# [Input for this task]
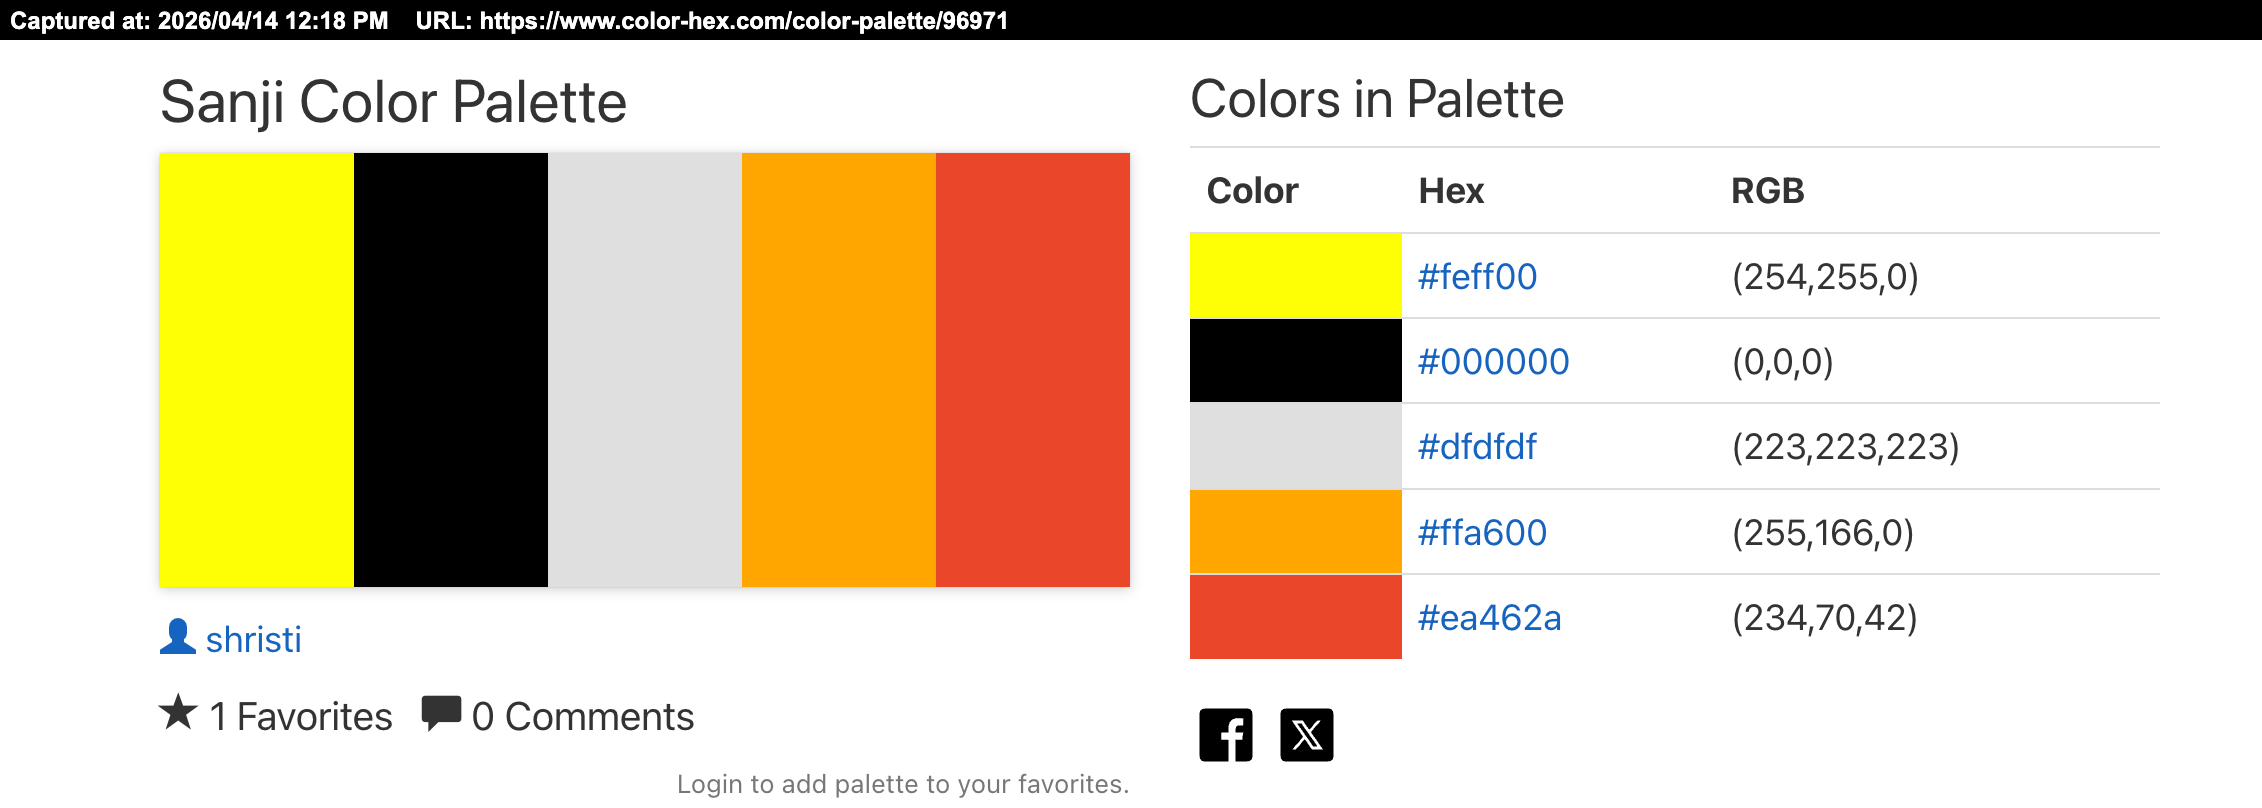This screenshot has height=808, width=2262.
Task: Share palette via Facebook icon
Action: tap(1225, 735)
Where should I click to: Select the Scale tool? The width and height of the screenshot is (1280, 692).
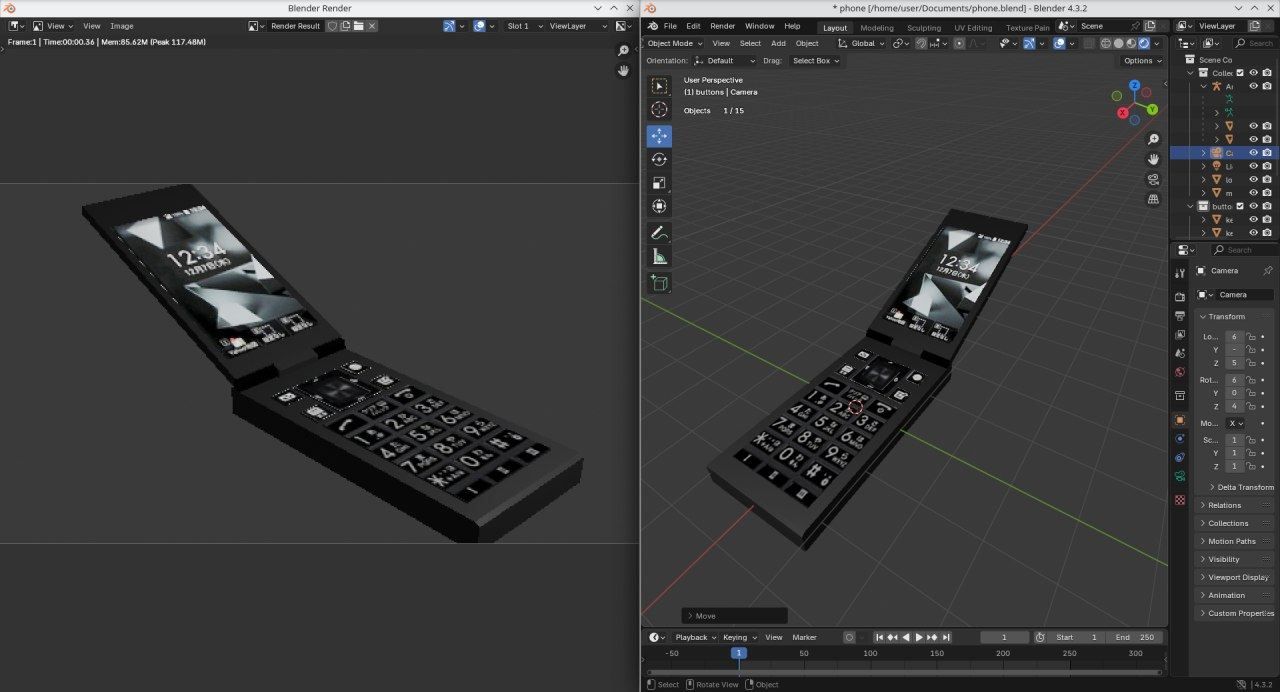[x=659, y=183]
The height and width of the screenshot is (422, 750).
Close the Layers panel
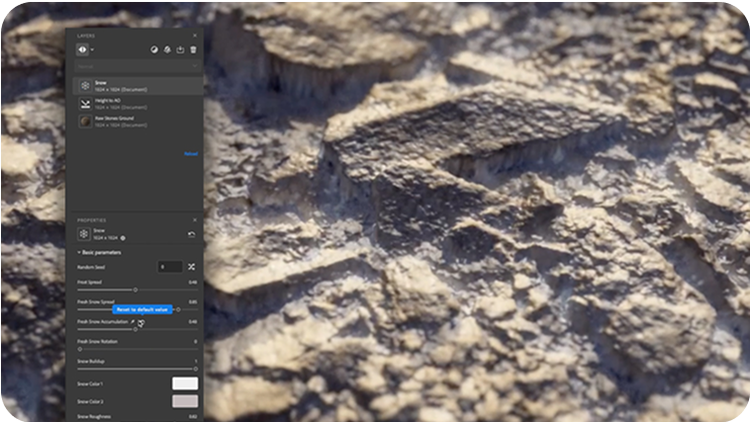195,35
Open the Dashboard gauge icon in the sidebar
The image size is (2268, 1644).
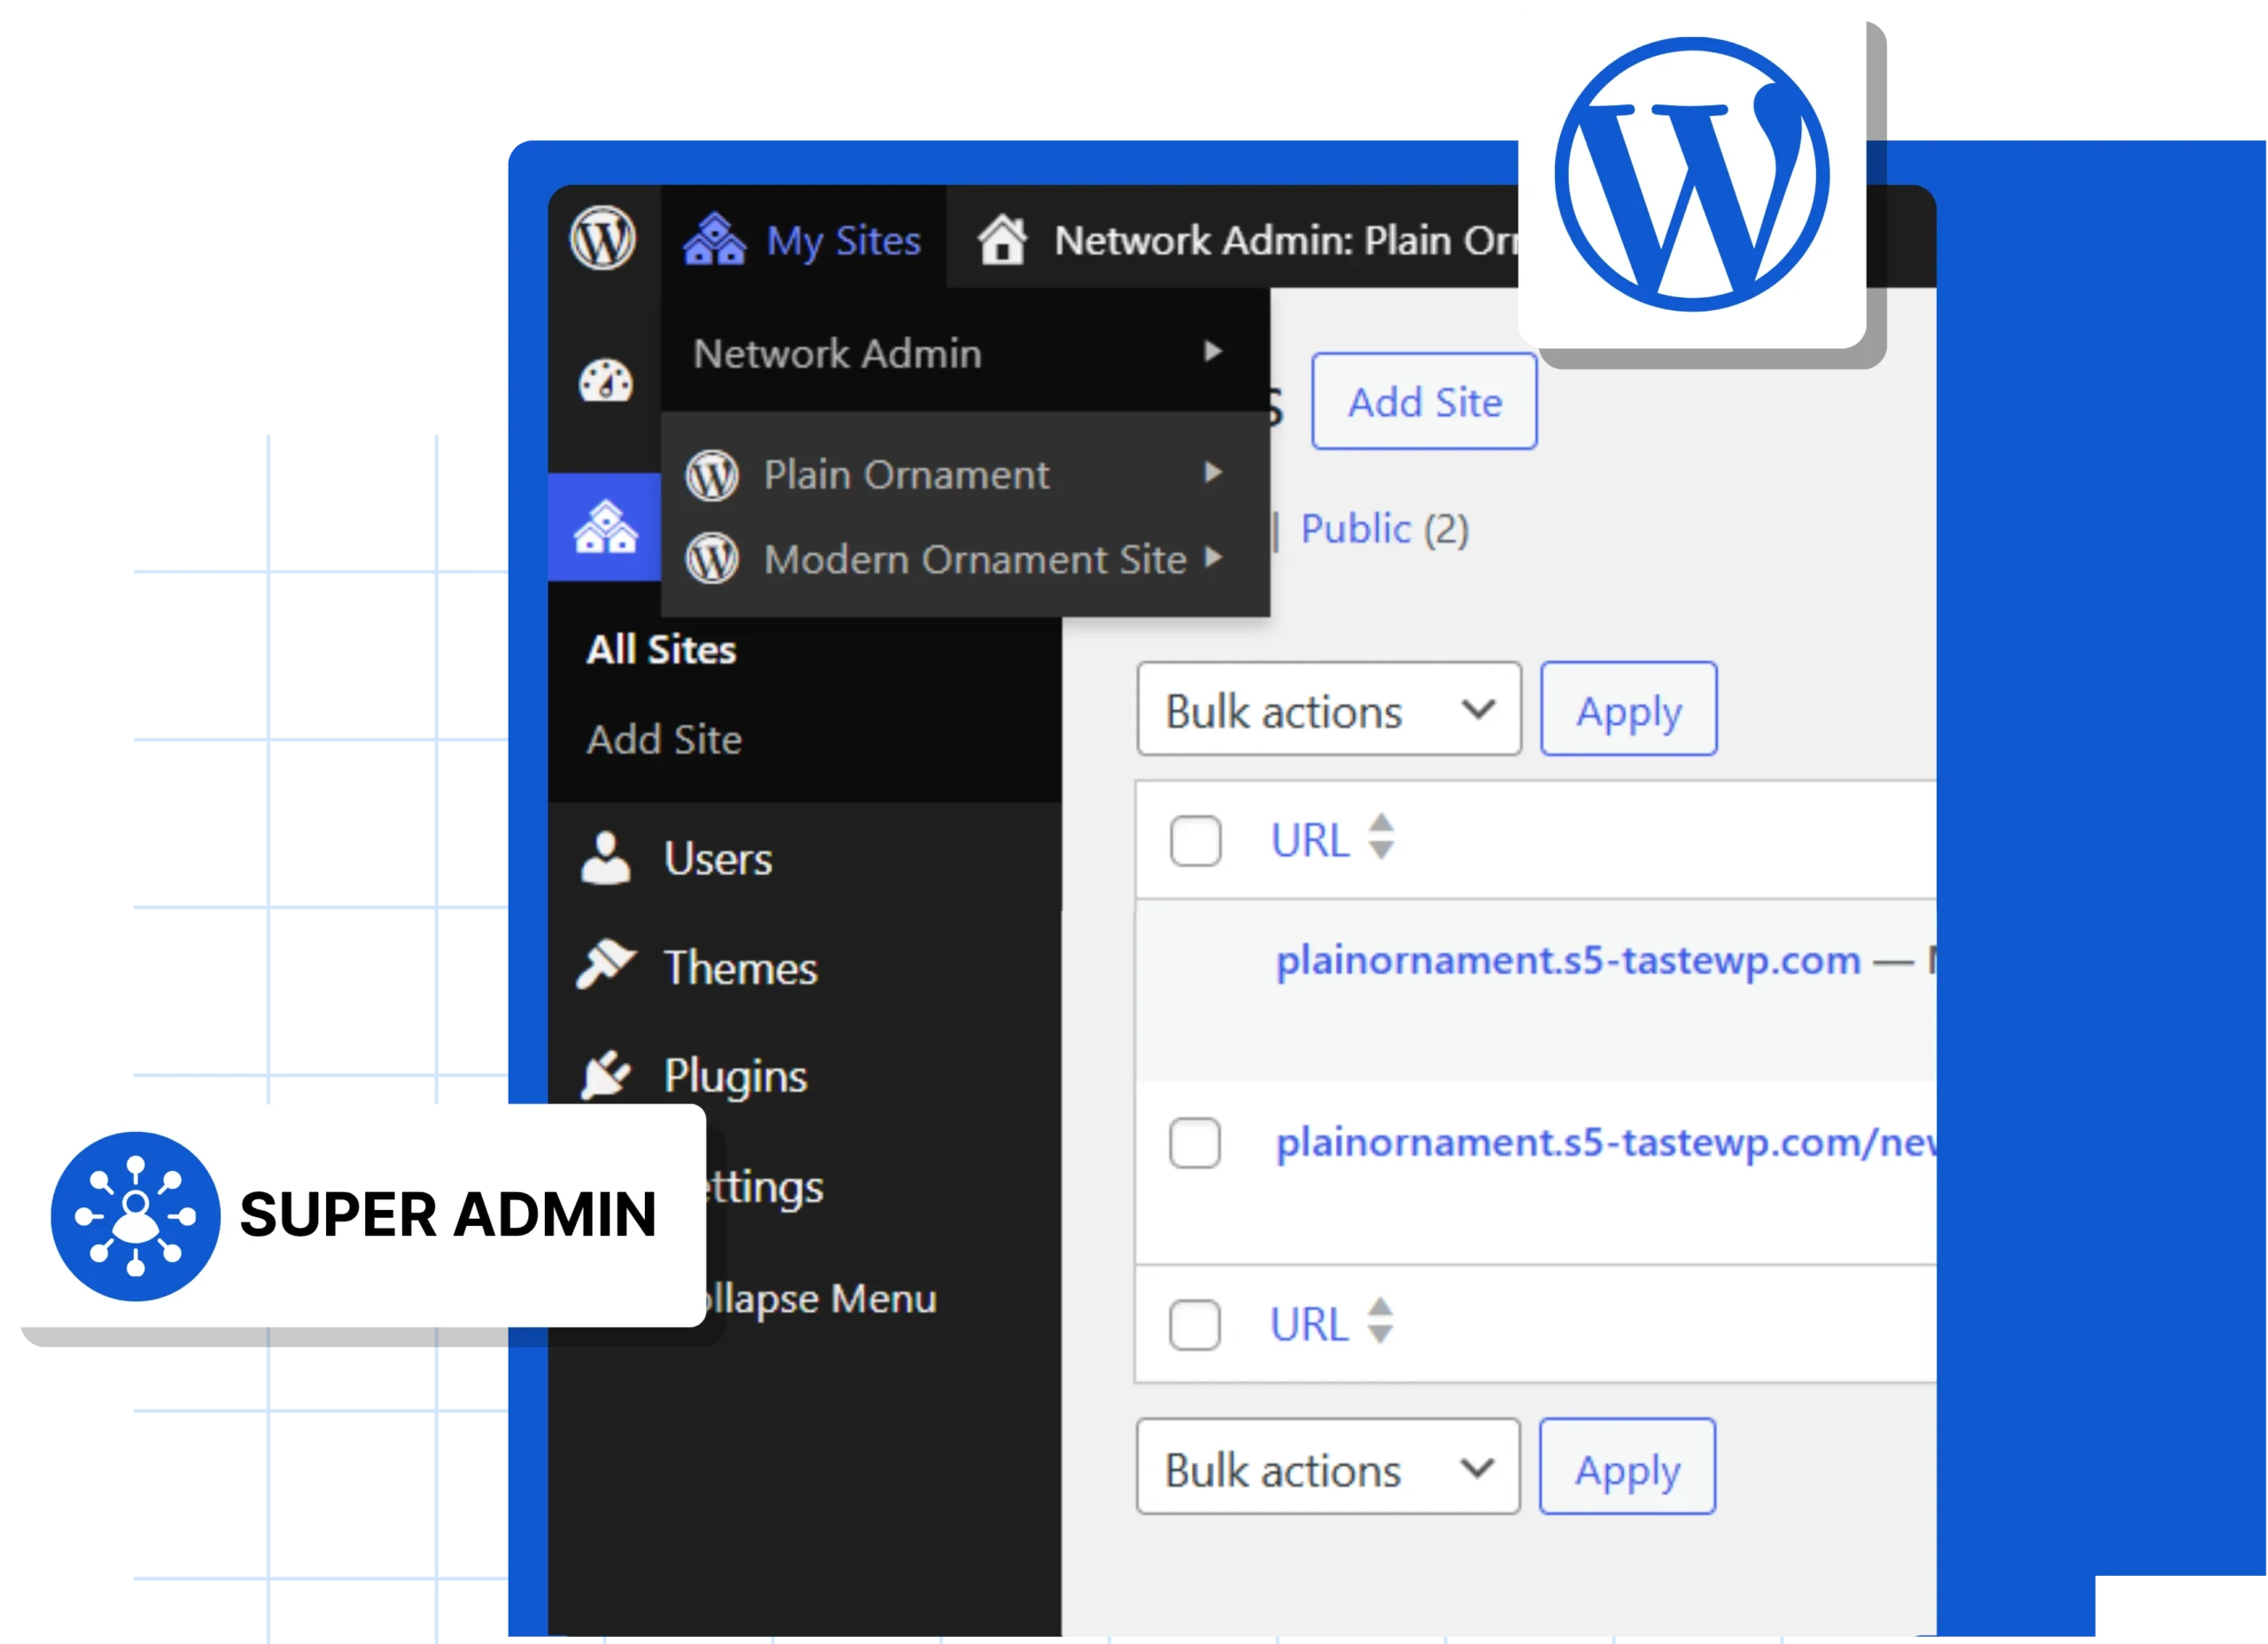point(606,381)
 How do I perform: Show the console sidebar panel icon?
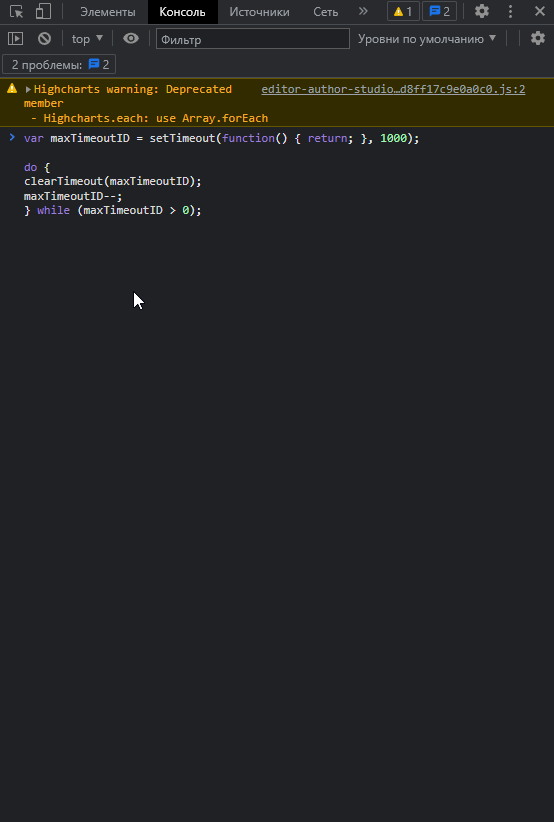pos(16,38)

# [Short exercise]
Reproduce the rows verbatim from the line containing "How do I perform: Show" through the end of the rows, both ends included. Omit the pictures from your output.

# [Expected answer]
 How do I perform: Show the console sidebar panel icon?
pos(16,38)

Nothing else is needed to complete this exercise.